Federer riesce sempre a controllarsi, almeno fino al match point, momento in cui molte volte l’abbiamo visto buttarsi a terra e piangere. Serena ha almeno tre tratti contradditori nel suo carattere: la giocatrice guerriera, la ragazza gentile che adora le borsette e la moda, e la donna insicura a cui non piace il proprio corpo. Addirittura ci sono anche dei nomi per queste personalità: Summer, che è tutta sorrisi e ringraziamenti; Psycho-Serena, la concorrente sul campo, e poi Taquanda, quella degli US Open che non vorresti mai trovarti di fronte, sia che abbia una pallina da tennis in mano che non.

Pretenziosa? Difficile da calmare? E’ una donna così priva di fiducia da rifiutarsi di sollevare pesi perchè preoccupata che le sue braccia sembrino troppo grandi, una donna cresciuta all’ombra di una sorella maggiore che ha avuto più successo, ma che poi ha dovuto imparare a sconfiggere, cresciuta in una zona dove nessuno si è mai domandato a che cosa stava puntando.

Non è mai stato quello che si definirebbe buono” – ha detto del suo rapporto con Venus – “Ma volevo non essere in secondo piano“. E’ la complessità del personaggio di Serena, la cosa che sembra distanziare lei e alcuni fan, che invece dovrebbero rendersi conto dei suoi successi. E’ talmente perfezionista sul suo tennis che si rifiuta di giocare una partita di allenamento quando perde, mentre insiste a giocare una serie di punti non collegati fra loro. “E’ difficile stare da soli in cima” – ha detto – “Tutti vogliono battermi, tutti mi parlano dietro. Tutti a domandarsi ‘perchè?’. Io sono un essere umano“.

C’è una serie di ragioni per cui avrebbe potuto sfuggire a tutto questo. Ha vinto abbastanza, guadagnato abbastanza, si è dimostrata superiore a Venus e a tutte le grandi rivali che ci sono e sono passate. Eppure continua a giocare, a vincere, a comandare. “E’ straordinario quello che è riuscita a realizzare nel corso degli ultimi 3-4 anni” – dice Davenport – “E bisogna dare molto credito al suo allenatore Patrick Mouratoglou. Era sempre stata allenata solo dai genitori per molto tempo e non era sicuro che sarebbe riuscita a comprendere e rispettare la voce di un’altra persone, ma ha lasciato che fosse qualcun’altro ad aiutarla e il resto è venuto da sè“.

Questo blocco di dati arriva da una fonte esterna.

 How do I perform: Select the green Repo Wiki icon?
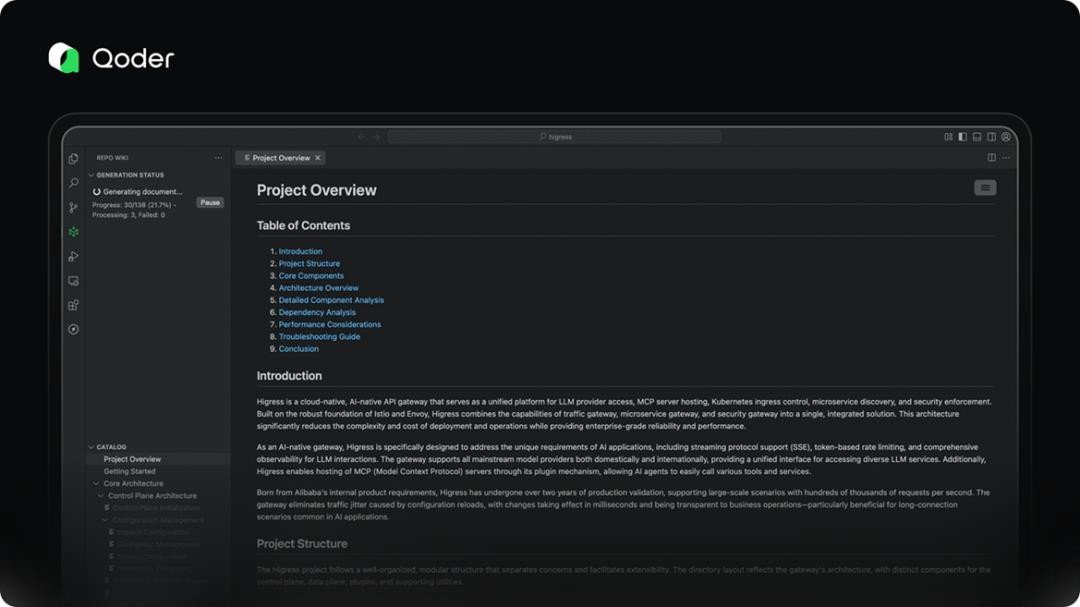(x=73, y=232)
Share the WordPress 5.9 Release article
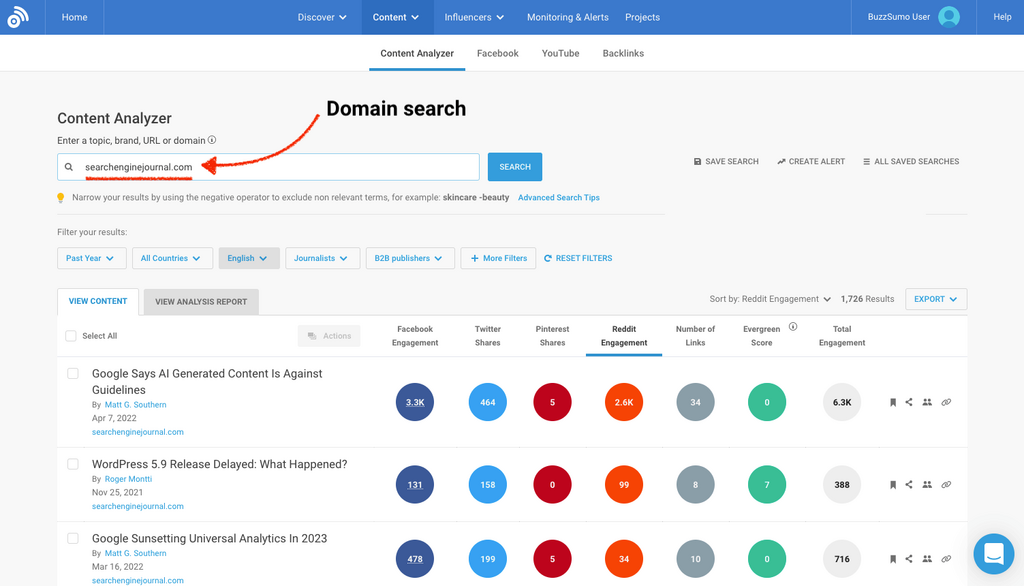This screenshot has width=1024, height=586. click(909, 484)
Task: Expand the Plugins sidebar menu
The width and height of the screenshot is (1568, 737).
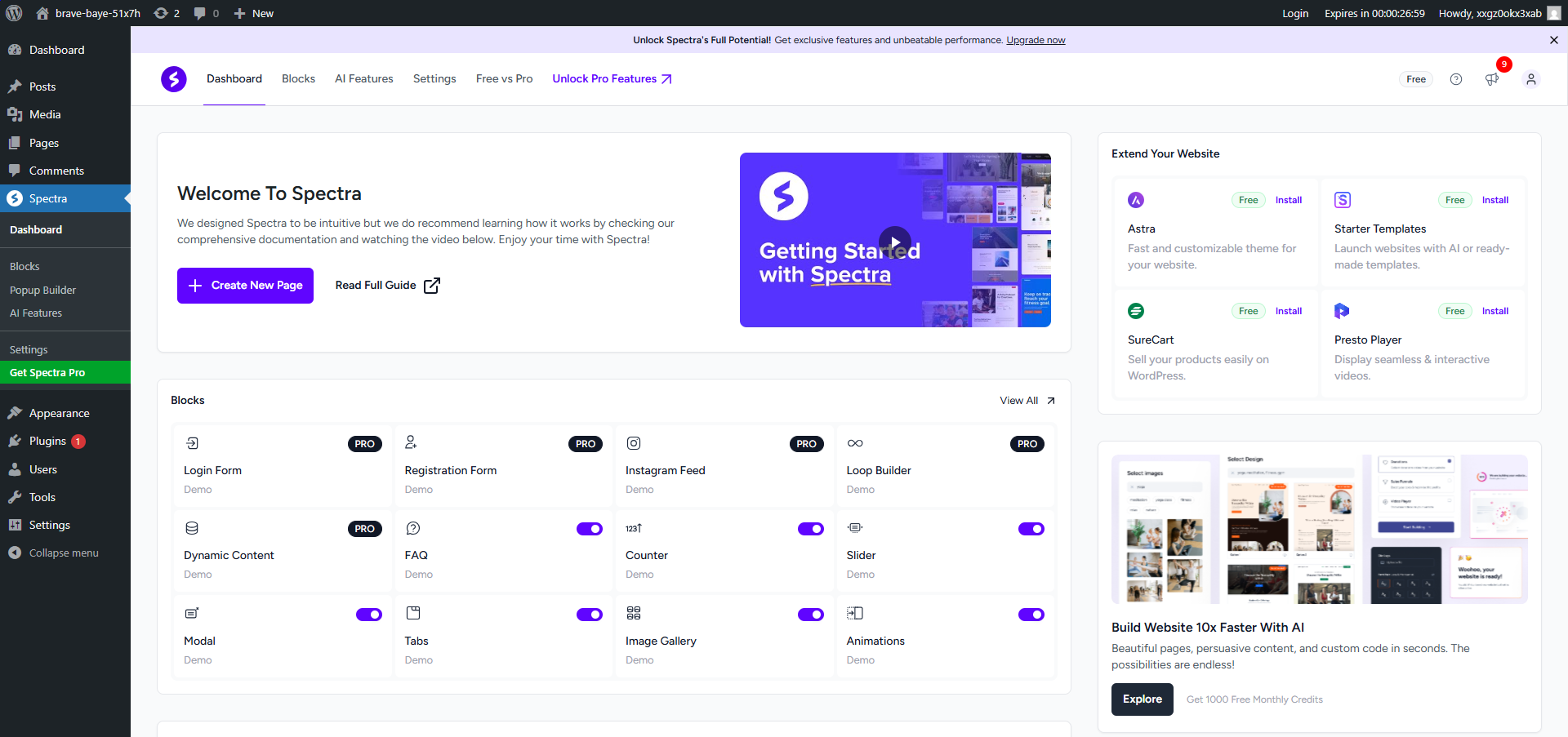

Chissà perchè? Chissà come? Nessuno conosce la complessità del loro rapporto, ma il suo successo deriva dal suo credere in sè stessa e nel mantra ‘Tu sei la migliore, e puoi dimostrarlo ancora’. La loro striscia positiva è incredibile. Non si può negare che lui la aiuti emotivamente in qualsiasi torneo a cui partecipa. Riesce a canalizzarla nella giusta direzione“.

Che dominio. A chi si può paragonare fuori dal tennis? Tiger Woods ha vinto il suo primo Major nel 1997 e il suo ultimo nel 2008. Cristiano Ronaldo aveva 14 anni e viveva ancora a Madeira quando Serena iniziava il suo regno, Leo Messi ne aveva 12. Kobe Bryant ha vinto cinque anelli NBA, ma forse solo Floyd Maywather, ancora imbattuto per 48 incontri dal suo debutto professionale nel 1996, può reggere il confronto. Per rimanere la migliore, Serena ha dovuto più volte battere i migliori. Mai match facili, mai anni facili, mai titoli vinti facilmente.

Difficile. Senza paura. Coraggiosa. Competitiva, e ancora una donna. Questo è Serena ed è per questo che dovremmo celebrarla, anche se sembra inarrestabile, anche se c’è sempre.